[ソウル 9日 ロイター] - 韓国政府は9日の閣議で、昨年合意した米国との貿易協定に基づき、米国に対する3500億ドル規模の戦略的投資を進めるための手続きの一環として大統領令を承認した。
大統領令では、米国の戦略産業への直接投資2000億ドル分の判断基準となる「商業的合理性」の定義など、投資計画における一部の条件が明示された。
貿易協定では、関税面でより有利な条件を得る見返りに、造船関連の協力で1500億ドルを投資することにも合意した。
韓国政府は商業的に合理的な事業を、想定される投資期間中に元本と利息費用を全額賄うのに十分な収益を生み出せる事業と定義している。

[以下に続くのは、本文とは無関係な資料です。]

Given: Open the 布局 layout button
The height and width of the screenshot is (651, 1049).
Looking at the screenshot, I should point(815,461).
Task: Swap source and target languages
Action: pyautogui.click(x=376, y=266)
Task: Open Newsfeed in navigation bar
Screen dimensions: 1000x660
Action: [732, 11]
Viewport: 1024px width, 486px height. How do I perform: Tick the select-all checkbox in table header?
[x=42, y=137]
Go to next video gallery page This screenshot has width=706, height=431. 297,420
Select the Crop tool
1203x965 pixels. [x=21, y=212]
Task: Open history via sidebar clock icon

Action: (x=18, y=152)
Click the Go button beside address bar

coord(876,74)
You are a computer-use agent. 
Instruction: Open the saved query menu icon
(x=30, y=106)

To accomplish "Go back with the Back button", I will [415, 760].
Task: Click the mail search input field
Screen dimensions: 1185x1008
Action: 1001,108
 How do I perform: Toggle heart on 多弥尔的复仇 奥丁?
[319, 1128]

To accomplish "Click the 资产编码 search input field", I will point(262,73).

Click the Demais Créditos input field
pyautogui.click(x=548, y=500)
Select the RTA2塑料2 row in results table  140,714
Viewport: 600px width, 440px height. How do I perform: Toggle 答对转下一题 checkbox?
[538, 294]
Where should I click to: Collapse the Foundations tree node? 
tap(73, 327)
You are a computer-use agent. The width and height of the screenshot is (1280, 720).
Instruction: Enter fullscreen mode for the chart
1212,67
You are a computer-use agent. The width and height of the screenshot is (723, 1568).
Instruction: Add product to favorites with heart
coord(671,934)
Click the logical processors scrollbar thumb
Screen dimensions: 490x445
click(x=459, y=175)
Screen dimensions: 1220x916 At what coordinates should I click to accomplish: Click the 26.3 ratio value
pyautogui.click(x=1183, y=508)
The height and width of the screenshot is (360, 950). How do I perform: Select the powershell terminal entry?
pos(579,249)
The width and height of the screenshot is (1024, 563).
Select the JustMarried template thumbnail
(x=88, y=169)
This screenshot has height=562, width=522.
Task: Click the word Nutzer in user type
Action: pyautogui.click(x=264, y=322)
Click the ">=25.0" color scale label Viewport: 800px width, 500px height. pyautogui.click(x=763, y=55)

事業の存続期間は米政府との交渉を通じて決定されるという。
韓国政府が出資する投資会社も設立し、運営期間は20年とする。
韓国は米国との貿易協定で、自動車を含む韓国製品に対する米国の関税引き下げと引き換えに投資計画で合意した。
トランプ米大統領は今年1月、韓国が貿易協定を実行していないとして、同国製品への関税を25%に引き上げると警告していた。
韓国国会は3月、超党派の支持を得て投資計画に関する特別法案を可決した。